* _Your objective_: Write the whole listing out again, word for word.

[Data for review — start]

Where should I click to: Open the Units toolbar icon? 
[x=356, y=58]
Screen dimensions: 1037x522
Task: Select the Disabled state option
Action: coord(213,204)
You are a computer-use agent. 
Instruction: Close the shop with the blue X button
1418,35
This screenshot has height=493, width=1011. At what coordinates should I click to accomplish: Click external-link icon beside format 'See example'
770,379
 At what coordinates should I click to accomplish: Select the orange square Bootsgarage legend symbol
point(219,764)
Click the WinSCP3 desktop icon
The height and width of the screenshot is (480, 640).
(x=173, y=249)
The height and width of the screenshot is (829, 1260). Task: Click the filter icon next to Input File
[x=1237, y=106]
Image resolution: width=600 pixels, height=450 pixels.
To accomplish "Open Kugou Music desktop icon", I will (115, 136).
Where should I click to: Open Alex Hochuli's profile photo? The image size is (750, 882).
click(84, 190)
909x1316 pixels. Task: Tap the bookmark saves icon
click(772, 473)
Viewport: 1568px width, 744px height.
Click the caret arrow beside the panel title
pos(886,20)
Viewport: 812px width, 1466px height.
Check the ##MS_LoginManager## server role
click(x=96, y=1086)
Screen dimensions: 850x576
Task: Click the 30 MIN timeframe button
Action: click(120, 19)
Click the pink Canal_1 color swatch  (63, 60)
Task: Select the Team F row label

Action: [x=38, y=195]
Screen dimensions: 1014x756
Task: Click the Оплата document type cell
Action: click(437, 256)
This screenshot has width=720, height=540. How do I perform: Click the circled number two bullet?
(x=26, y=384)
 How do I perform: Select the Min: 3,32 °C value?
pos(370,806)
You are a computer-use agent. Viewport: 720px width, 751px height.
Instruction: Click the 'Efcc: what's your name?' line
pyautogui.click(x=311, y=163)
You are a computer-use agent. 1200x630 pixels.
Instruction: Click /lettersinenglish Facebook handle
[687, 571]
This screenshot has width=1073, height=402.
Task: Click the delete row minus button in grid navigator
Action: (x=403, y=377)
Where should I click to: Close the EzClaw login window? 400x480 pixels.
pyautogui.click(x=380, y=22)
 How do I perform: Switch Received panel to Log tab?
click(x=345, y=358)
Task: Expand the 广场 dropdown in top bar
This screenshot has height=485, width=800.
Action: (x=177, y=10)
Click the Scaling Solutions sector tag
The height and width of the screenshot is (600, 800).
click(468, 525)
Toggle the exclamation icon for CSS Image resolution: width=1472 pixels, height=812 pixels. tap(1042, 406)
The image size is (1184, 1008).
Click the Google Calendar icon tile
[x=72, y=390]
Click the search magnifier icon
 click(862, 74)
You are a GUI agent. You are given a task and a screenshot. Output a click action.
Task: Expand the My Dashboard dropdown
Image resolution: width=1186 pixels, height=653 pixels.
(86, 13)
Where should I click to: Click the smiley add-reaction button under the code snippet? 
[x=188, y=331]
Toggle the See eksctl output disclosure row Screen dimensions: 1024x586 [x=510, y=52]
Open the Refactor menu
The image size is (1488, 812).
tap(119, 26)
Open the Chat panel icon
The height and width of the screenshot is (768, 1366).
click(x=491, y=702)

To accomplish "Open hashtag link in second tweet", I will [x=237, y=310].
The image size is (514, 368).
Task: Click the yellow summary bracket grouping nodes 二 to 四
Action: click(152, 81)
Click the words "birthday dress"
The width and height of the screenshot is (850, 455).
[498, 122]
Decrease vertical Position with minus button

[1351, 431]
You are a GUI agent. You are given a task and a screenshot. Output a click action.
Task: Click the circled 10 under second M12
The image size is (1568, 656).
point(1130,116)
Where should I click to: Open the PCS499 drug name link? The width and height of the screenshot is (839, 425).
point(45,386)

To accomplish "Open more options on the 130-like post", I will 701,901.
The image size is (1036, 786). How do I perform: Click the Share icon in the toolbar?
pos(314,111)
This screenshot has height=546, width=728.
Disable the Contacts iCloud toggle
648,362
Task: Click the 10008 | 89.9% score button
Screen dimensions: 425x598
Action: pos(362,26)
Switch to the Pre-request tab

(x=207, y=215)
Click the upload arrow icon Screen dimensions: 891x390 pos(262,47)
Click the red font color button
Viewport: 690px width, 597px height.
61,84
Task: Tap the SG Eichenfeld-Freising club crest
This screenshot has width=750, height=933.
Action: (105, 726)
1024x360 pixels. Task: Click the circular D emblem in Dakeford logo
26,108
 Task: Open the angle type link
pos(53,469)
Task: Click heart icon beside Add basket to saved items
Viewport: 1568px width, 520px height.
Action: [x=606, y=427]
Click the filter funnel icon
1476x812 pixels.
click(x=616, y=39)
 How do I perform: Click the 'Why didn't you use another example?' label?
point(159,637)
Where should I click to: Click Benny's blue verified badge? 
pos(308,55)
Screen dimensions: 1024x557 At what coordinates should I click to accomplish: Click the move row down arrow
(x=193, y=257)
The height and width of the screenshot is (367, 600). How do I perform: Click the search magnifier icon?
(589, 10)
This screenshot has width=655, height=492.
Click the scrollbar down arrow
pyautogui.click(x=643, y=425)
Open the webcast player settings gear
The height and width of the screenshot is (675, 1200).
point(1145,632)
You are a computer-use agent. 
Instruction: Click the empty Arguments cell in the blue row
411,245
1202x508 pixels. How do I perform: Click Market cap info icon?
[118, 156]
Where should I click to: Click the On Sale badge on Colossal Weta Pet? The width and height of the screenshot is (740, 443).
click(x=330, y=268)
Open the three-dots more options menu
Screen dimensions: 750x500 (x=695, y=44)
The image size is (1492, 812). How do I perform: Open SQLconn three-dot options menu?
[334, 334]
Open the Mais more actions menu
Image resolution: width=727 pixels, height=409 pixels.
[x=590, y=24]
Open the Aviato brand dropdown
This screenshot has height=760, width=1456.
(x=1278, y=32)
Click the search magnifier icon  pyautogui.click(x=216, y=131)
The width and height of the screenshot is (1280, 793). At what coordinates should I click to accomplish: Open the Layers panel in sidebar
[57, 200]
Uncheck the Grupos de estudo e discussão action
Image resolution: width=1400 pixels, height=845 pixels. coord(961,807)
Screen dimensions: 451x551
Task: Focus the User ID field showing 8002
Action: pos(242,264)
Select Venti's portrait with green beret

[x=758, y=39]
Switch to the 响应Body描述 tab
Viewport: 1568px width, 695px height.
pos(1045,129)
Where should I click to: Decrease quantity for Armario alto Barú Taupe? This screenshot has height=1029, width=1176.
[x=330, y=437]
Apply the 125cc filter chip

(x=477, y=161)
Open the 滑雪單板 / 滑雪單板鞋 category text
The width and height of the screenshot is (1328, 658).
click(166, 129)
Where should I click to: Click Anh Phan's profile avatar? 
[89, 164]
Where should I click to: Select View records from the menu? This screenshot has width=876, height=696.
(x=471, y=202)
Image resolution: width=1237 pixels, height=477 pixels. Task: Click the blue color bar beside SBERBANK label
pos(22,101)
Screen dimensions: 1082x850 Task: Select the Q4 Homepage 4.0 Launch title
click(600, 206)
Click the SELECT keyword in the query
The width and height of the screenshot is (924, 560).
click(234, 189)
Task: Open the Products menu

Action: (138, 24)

[Data for review — finish]

* _Response to this task_:
Where should I click to: Open the Units toolbar icon? 
[x=356, y=58]
Screen dimensions: 1037x522
Task: Select the Disabled state option
Action: coord(213,204)
You are a computer-use agent. 
Instruction: Close the shop with the blue X button
1418,35
This screenshot has height=493, width=1011. At what coordinates should I click to accomplish: Click external-link icon beside format 'See example'
770,379
 At what coordinates should I click to accomplish: Select the orange square Bootsgarage legend symbol
point(219,764)
Click the WinSCP3 desktop icon
The height and width of the screenshot is (480, 640).
(x=173, y=249)
The height and width of the screenshot is (829, 1260). Task: Click the filter icon next to Input File
[x=1237, y=106]
Image resolution: width=600 pixels, height=450 pixels.
To accomplish "Open Kugou Music desktop icon", I will (115, 136).
Where should I click to: Open Alex Hochuli's profile photo? The image size is (750, 882).
click(84, 190)
909x1316 pixels. Task: Tap the bookmark saves icon
click(772, 473)
Viewport: 1568px width, 744px height.
Click the caret arrow beside the panel title
pos(886,20)
Viewport: 812px width, 1466px height.
Check the ##MS_LoginManager## server role
click(x=96, y=1086)
Screen dimensions: 850x576
Task: Click the 30 MIN timeframe button
Action: click(120, 19)
Click the pink Canal_1 color swatch  (63, 60)
Task: Select the Team F row label

Action: [x=38, y=195]
Screen dimensions: 1014x756
Task: Click the Оплата document type cell
Action: click(437, 256)
This screenshot has width=720, height=540. How do I perform: Click the circled number two bullet?
(x=26, y=384)
 How do I perform: Select the Min: 3,32 °C value?
pos(370,806)
You are a computer-use agent. Viewport: 720px width, 751px height.
Instruction: Click the 'Efcc: what's your name?' line
pyautogui.click(x=311, y=163)
You are a computer-use agent. 1200x630 pixels.
Instruction: Click /lettersinenglish Facebook handle
[687, 571]
This screenshot has width=1073, height=402.
Task: Click the delete row minus button in grid navigator
Action: (x=403, y=377)
Where should I click to: Close the EzClaw login window? 400x480 pixels.
pyautogui.click(x=380, y=22)
 How do I perform: Switch Received panel to Log tab?
click(x=345, y=358)
Task: Expand the 广场 dropdown in top bar
This screenshot has height=485, width=800.
Action: (x=177, y=10)
Click the Scaling Solutions sector tag
The height and width of the screenshot is (600, 800).
click(468, 525)
Toggle the exclamation icon for CSS Image resolution: width=1472 pixels, height=812 pixels. tap(1042, 406)
The image size is (1184, 1008).
Click the Google Calendar icon tile
[x=72, y=390]
Click the search magnifier icon
 click(862, 74)
You are a GUI agent. You are given a task and a screenshot. Output a click action.
Task: Expand the My Dashboard dropdown
Image resolution: width=1186 pixels, height=653 pixels.
(86, 13)
Where should I click to: Click the smiley add-reaction button under the code snippet? 
[x=188, y=331]
Toggle the See eksctl output disclosure row Screen dimensions: 1024x586 [x=510, y=52]
Open the Refactor menu
The image size is (1488, 812).
tap(119, 26)
Open the Chat panel icon
The height and width of the screenshot is (768, 1366).
click(x=491, y=702)

To accomplish "Open hashtag link in second tweet", I will [x=237, y=310].
The image size is (514, 368).
Task: Click the yellow summary bracket grouping nodes 二 to 四
Action: click(152, 81)
Click the words "birthday dress"
The width and height of the screenshot is (850, 455).
[498, 122]
Decrease vertical Position with minus button

[1351, 431]
You are a GUI agent. You are given a task and a screenshot. Output a click action.
Task: Click the circled 10 under second M12
The image size is (1568, 656).
point(1130,116)
Where should I click to: Open the PCS499 drug name link? The width and height of the screenshot is (839, 425).
point(45,386)

To accomplish "Open more options on the 130-like post", I will 701,901.
The image size is (1036, 786). How do I perform: Click the Share icon in the toolbar?
pos(314,111)
This screenshot has height=546, width=728.
Disable the Contacts iCloud toggle
648,362
Task: Click the 10008 | 89.9% score button
Screen dimensions: 425x598
Action: pos(362,26)
Switch to the Pre-request tab

(x=207, y=215)
Click the upload arrow icon Screen dimensions: 891x390 pos(262,47)
Click the red font color button
Viewport: 690px width, 597px height.
61,84
Task: Tap the SG Eichenfeld-Freising club crest
This screenshot has width=750, height=933.
Action: (105, 726)
1024x360 pixels. Task: Click the circular D emblem in Dakeford logo
26,108
 Task: Open the angle type link
pos(53,469)
Task: Click heart icon beside Add basket to saved items
Viewport: 1568px width, 520px height.
Action: [x=606, y=427]
Click the filter funnel icon
1476x812 pixels.
click(x=616, y=39)
 How do I perform: Click the 'Why didn't you use another example?' label?
point(159,637)
Where should I click to: Click Benny's blue verified badge? 
pos(308,55)
Screen dimensions: 1024x557 At what coordinates should I click to accomplish: Click the move row down arrow
(x=193, y=257)
The height and width of the screenshot is (367, 600). How do I perform: Click the search magnifier icon?
(589, 10)
This screenshot has width=655, height=492.
Click the scrollbar down arrow
pyautogui.click(x=643, y=425)
Open the webcast player settings gear
The height and width of the screenshot is (675, 1200).
point(1145,632)
You are a computer-use agent. 
Instruction: Click the empty Arguments cell in the blue row
411,245
1202x508 pixels. How do I perform: Click Market cap info icon?
[118, 156]
Where should I click to: Click the On Sale badge on Colossal Weta Pet? The width and height of the screenshot is (740, 443).
click(x=330, y=268)
Open the three-dots more options menu
Screen dimensions: 750x500 (x=695, y=44)
The image size is (1492, 812). How do I perform: Open SQLconn three-dot options menu?
[334, 334]
Open the Mais more actions menu
Image resolution: width=727 pixels, height=409 pixels.
[x=590, y=24]
Open the Aviato brand dropdown
This screenshot has height=760, width=1456.
(x=1278, y=32)
Click the search magnifier icon  pyautogui.click(x=216, y=131)
The width and height of the screenshot is (1280, 793). At what coordinates should I click to accomplish: Open the Layers panel in sidebar
[57, 200]
Uncheck the Grupos de estudo e discussão action
Image resolution: width=1400 pixels, height=845 pixels. coord(961,807)
Screen dimensions: 451x551
Task: Focus the User ID field showing 8002
Action: pos(242,264)
Select Venti's portrait with green beret

[x=758, y=39]
Switch to the 响应Body描述 tab
Viewport: 1568px width, 695px height.
pos(1045,129)
Where should I click to: Decrease quantity for Armario alto Barú Taupe? This screenshot has height=1029, width=1176.
[x=330, y=437]
Apply the 125cc filter chip

(x=477, y=161)
Open the 滑雪單板 / 滑雪單板鞋 category text
The width and height of the screenshot is (1328, 658).
click(166, 129)
Where should I click to: Click Anh Phan's profile avatar? 
[89, 164]
Where should I click to: Select View records from the menu? This screenshot has width=876, height=696.
(x=471, y=202)
Image resolution: width=1237 pixels, height=477 pixels. Task: Click the blue color bar beside SBERBANK label
pos(22,101)
Screen dimensions: 1082x850 Task: Select the Q4 Homepage 4.0 Launch title
click(600, 206)
Click the SELECT keyword in the query
The width and height of the screenshot is (924, 560).
click(234, 189)
Task: Open the Products menu

Action: (138, 24)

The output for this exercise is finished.